◆ Text section:
------------------------------------
U.S. Maritime Administrator David Matsuda, World Shipping Council President Chris Koch and American Maritime Partnership (AMP) Counsel Mark Ruge separately discussed some of the key issues facing maritime, including preservation of the Jones Act, efficiently complying with new environmental regulations, fighting back against piracy and promoting greater use of the nation’s waterways. Educating members of Congress about the industry is central to many if not all of those efforts, they said.


Matsuda is in charge of the Department of Transportation (DOT) agency whose mission is helping promote and maintain a viable U.S. Merchant Marine. The first speaker at the two-day board meeting, he thanked the MTD for “championing the industry.”


He also said both the DOT and Maritime Administration are regularly seeking input from all segments of the industry, definitely including maritime labor.


“This department, from the secretary on down, believes that the best public policy comes when we have the most seats at the table,” he stated. “That’s why we’re rolling up our sleeves and listening to you in (an ongoing series of) face-to-face meetings.” Matsuda reiterated President Obama’s support for the industry. He said the administration recognizes in particular the value of U.S. seafarers.


“We know that educated and trained merchant mariners are a fundamental resource for seagoing and shore-side occupations and are indispensible to our national defense,” he declared.


Additionally, Matsuda touched on current efforts to combat piracy, the need to replace aging U.S.-flag tonnage, and recent progress in the long-awaited marine highway program.


“For too long, America has overlooked the economic and environmental benefits of moving domestic goods on the water, but the marine highway program will change that,” he concluded.


Koch presides over an international group whose companies operate approximately 90 percent of the world’s liner ship capacity. He said that in addition to the aforementioned challenges, the rocky economy has taken a toll. Koch described 2009 as “the worst year ever for container shipping. It was a near death experience for many of the carriers. The bottom dropped out.”


However, 2010 “was a year of recovery” and the early returns from 2011 are positive.


He pointed out that one result of the still-challenging times is that ships are “slow steaming,” which drastically reduces fuel consumption. Also, larger ships are being ordered because they’re ultimately cheaper to operate.


Concerning policy, in Washington, it is currently “difficult to get maritime up on the priority list. Frankly, it’s difficult to get transportation up on the priority list in the current environment in Washington, D.C.,” he said.


He discussed competition for funding in various industries and the need for improved, modernized maritime infrastructure.
------------------------------------
(Text and element-pointing records)
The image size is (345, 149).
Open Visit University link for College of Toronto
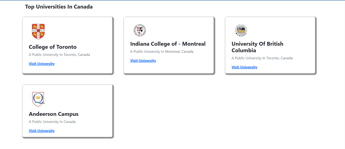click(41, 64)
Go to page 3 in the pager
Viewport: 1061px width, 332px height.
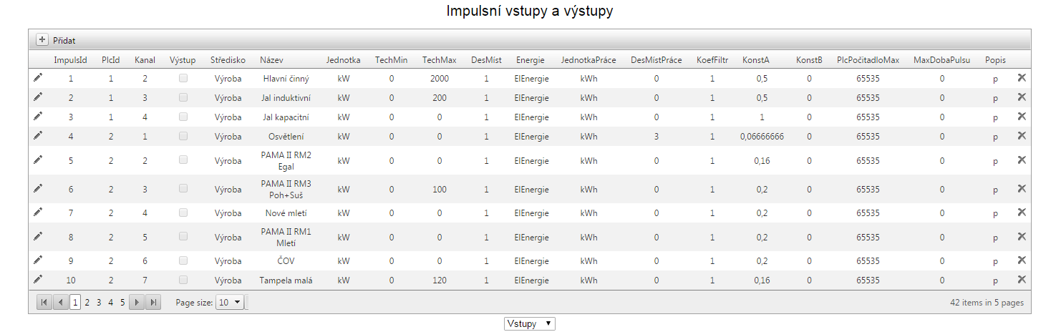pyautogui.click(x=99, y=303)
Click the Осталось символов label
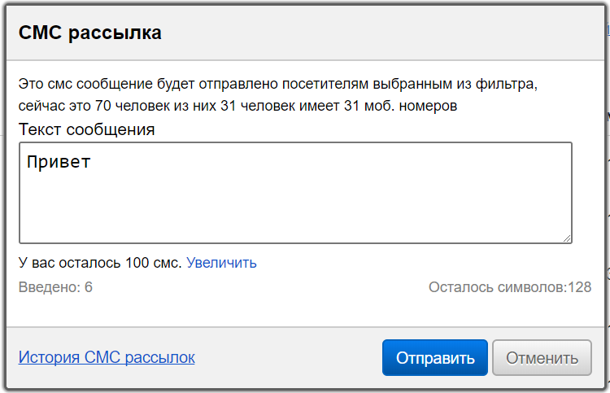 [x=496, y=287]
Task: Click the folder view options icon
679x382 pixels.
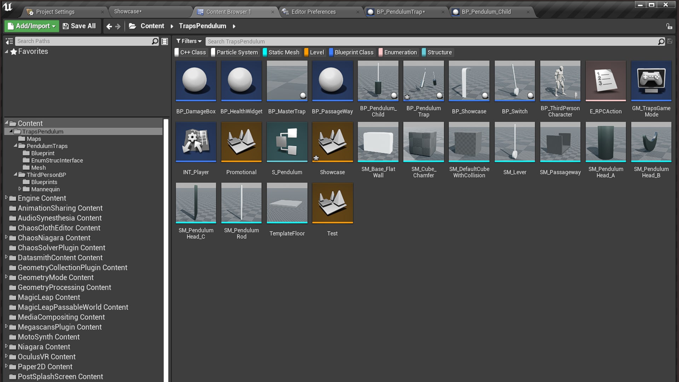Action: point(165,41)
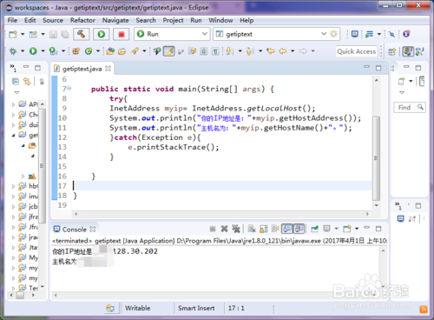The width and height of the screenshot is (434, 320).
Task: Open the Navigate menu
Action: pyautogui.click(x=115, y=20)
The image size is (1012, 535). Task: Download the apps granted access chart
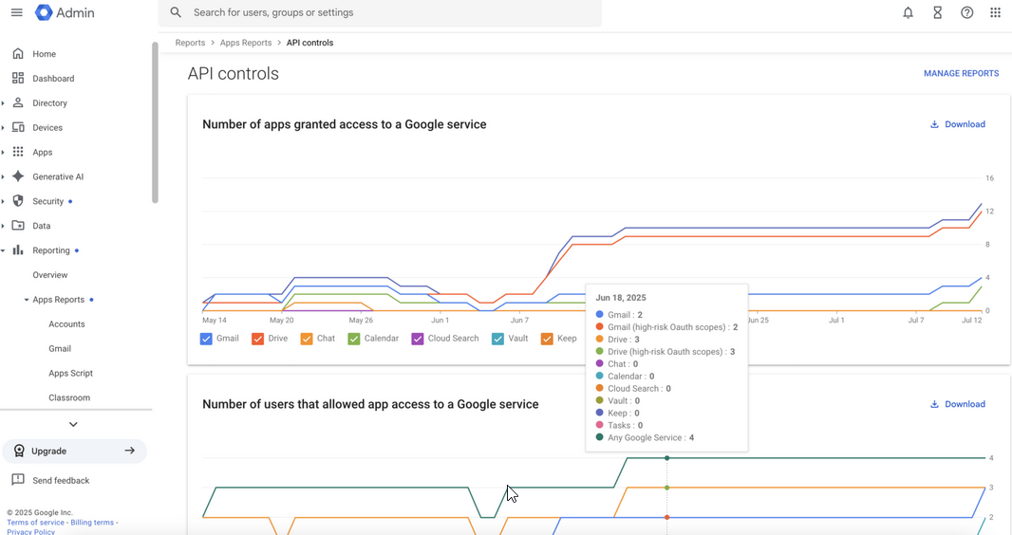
------------------------------------
◆ Tasks for this exercise:
a) Decide whether each statement below agrees with the maritime article. Answer yes or no for each, and quote the words from the article that settle it.
(i) Koch described 2009 as the worst year ever for container shipping.
(ii) Matsuda was the last speaker at the two-day board meeting.
(iii) Smaller ships are being ordered because they are cheaper to operate.
b) According to the maritime article, what share of the world's liner ship capacity do the companies in Koch's group operate?
c) Write what comes next in the maritime article, starting after its final sentence.

◆ The responses:
a)
(i) Yes: "the worst year ever for container shipping."
(ii) No: "The first speaker at the two-day board meeting"
(iii) No: "larger ships are being ordered because they’re ultimately cheaper to operate."

b) Approximately 90 percent.

c)
While crediting organized labor for grassroots political support, Koch said that when looking ahead “the environmental agenda will continue to be one we have to pay a lot attention to. Politically, we know in many port communities there’s a concern about the environmental impact of the shipping industry.”


The industry has put emission controls in effect starting next year, he added.


Concerning piracy and shipboard security, Koch said that the recent murder of four yachtsmen was “a brutal and appalling tragedy” that spotlighted the ongoing problem. “The concern that our industry has is that as appalling and abhorrent as that was, there are 800 seafarers that are hostages to these pirates, and people tend to forget them,” he continued. “It’s not something that should be forgotten. There are daily attacks on ships in that area. It’s costing the economy, it’s costing seafarer welfare, it’s costing everybody – and governments need to step up and do a better job. We have to bring attention to this. I fully recognize there’s no simple solution but unless efforts are brought together by governments, including efforts on shore in Somalia to set up some sort of infrastructure that can try to bring discipline to this situation, we have an intolerable situation that’s only going to continue. I’m pleased to say we are working closely with labor on this.”


He added, “We need to recognize that by working together as an industry, we can affect a positive outcome for all of us, from dealing with climate change to protecting commerce from terrorist risks to making real increases in dealing with the transportation infrastructure challenges we all face. The maritime industry and the maritime labor community are generally on the same page when it comes to addressing maritime public policy challenges.”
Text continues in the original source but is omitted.